A concepção de leitura na sociedade contemporânea é muito diferente da sociedade de duas décadas atrás; ela exige uma atenção múltipla para aprender a lidar com enorme quantidade links e hiperlinks conectados a um texto.
Segundo a pesquisadora Maria Lucia Santaella Braga, professora da PUC-SP e autora do livro O Perfil Cognitivo do Leitor Imersivo (Paulus, 2004), hoje existem três tipos de leitor convivendo ao mesmo tempo. Um deles é o leitor contemplativo, da era préindustrial. Outro é o leitor que ela chama de "movente", que lê não só o livro impresso mas também os signos urbanos. E, finalmente, o leitor imersivo, que navega pelas redes de comunicação e tem a atenção necessária para lidar com a enorme quantidade de links e hiperlinks ligados a um texto. São três perfis, três formas de ler, que convivem lado a lado - e sem uma ser melhor que a outra.
Segundo a poeta e professora Suzana Vargas, autora de Leitura, uma "Aprendizagem de Prazer" (José Olympio, 1997), os livros não devem ser confundidos com a leitura. Ela acredita que os suportes se modificam, mas a leitura permanece a mesma. "A minha fé é na leitura e não na forma como ela se dá", diz. "O ato de ler é um ato de entrega. Eu leio um papiro da mesma forma que leio um livro. Eu leio um e-book da mesma forma que leio um livro."
Independentemente do suporte, os brasileiros estão lendo mais. Ao menos segundo a pesquisa "Retratos da Leitura no Brasil", a principal fonte sobre o comportamento leitor no país. O estudo, apresentado em maio de 2010 pelo Instituto Pró-Livro, constatou que 95 milhões de pessoas, ou seja, 55% da população, são leitoras. O número é maior que os 49% da pesquisa anterior, realizada entre 2000 e 2001.

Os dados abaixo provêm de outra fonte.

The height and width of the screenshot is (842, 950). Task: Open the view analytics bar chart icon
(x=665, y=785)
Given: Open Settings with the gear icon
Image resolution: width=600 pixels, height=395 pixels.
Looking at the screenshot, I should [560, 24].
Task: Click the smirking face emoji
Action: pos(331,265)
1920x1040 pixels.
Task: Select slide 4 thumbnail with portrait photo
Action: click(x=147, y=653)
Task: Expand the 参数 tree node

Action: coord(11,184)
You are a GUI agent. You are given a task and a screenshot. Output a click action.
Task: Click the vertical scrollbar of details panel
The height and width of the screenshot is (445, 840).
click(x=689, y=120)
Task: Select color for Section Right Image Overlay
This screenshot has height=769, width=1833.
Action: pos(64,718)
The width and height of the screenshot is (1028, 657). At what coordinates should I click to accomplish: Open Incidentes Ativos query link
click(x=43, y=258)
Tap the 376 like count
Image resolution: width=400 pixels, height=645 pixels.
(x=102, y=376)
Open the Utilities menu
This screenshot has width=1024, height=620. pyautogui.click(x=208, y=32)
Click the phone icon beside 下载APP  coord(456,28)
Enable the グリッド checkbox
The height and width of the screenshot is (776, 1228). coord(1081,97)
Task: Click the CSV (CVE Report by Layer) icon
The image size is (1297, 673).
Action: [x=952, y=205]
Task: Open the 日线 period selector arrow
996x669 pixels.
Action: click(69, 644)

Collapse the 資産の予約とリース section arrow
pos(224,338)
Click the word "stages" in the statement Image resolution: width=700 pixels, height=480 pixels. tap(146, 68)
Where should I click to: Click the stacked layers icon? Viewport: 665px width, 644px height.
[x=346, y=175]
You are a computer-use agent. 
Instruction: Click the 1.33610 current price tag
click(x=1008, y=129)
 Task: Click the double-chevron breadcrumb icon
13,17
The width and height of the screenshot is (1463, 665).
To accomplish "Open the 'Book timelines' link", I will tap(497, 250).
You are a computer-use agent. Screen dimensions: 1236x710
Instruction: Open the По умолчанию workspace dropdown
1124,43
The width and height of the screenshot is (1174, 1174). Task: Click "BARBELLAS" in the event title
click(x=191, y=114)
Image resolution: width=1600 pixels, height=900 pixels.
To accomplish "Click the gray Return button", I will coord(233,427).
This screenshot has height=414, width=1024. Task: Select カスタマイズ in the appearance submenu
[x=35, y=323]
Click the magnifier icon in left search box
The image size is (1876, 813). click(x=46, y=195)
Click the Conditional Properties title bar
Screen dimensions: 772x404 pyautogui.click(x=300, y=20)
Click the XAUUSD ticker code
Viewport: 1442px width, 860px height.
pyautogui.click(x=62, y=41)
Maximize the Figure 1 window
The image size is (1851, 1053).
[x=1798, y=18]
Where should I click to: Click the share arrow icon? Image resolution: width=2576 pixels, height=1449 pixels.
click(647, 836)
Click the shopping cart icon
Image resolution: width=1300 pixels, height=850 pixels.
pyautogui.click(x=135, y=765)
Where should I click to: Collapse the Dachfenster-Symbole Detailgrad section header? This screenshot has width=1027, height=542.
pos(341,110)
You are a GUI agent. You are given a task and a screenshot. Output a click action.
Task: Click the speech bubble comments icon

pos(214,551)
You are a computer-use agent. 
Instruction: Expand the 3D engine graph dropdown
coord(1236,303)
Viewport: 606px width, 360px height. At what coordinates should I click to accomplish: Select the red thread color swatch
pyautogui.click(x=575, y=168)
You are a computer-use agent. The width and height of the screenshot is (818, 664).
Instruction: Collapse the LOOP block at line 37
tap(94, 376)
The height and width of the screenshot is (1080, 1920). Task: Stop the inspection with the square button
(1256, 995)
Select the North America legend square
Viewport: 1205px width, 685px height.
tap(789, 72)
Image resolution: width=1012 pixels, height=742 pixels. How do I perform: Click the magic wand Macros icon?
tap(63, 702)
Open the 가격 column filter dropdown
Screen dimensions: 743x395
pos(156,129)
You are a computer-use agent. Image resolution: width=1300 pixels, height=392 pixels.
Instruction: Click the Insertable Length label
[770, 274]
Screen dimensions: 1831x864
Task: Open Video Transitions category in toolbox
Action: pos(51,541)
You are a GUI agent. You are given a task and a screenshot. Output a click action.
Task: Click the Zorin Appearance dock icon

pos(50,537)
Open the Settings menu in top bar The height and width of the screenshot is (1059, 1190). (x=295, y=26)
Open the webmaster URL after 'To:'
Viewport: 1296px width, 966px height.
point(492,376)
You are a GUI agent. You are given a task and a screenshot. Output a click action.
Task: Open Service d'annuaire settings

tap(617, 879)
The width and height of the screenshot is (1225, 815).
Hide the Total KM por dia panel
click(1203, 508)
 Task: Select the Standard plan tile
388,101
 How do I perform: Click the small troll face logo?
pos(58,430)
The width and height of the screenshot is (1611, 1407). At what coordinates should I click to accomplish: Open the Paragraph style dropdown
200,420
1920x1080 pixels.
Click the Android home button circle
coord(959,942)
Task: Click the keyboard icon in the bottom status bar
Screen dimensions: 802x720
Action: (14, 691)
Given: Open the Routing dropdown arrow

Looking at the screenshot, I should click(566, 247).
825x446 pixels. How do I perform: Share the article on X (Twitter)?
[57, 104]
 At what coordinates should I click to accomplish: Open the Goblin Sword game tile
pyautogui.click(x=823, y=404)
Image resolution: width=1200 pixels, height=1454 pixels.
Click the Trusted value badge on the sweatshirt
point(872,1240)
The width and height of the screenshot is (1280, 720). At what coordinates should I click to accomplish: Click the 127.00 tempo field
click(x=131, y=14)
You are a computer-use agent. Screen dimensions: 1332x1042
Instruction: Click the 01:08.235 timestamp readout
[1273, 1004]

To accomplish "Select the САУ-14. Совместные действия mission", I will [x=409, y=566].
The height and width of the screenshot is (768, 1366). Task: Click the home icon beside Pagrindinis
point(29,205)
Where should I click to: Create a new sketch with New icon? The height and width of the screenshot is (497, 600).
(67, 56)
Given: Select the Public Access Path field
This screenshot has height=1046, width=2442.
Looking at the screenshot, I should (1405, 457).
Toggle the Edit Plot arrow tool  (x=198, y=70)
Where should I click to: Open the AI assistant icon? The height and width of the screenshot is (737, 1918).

A pesquisa apontou também que o brasileiro lê, em média, 4,7 livros por ano. "A maioria dos brasileiros associa a leitura ao conhecimento, seja aquele que será utilizado na vida, seja aquele ligado a situações específicas, como a escola. A internet pode mudar esse perfil na medida em que enfrentar, como se espera que aconteça, a exclusão digital", afirma o organizador de "Retratos da Leitura no Brasil" (Imprensa Oficial/SP, 2008), livro que reúne artigos de especialistas que se debruçaram sobre os resultados da pesquisa.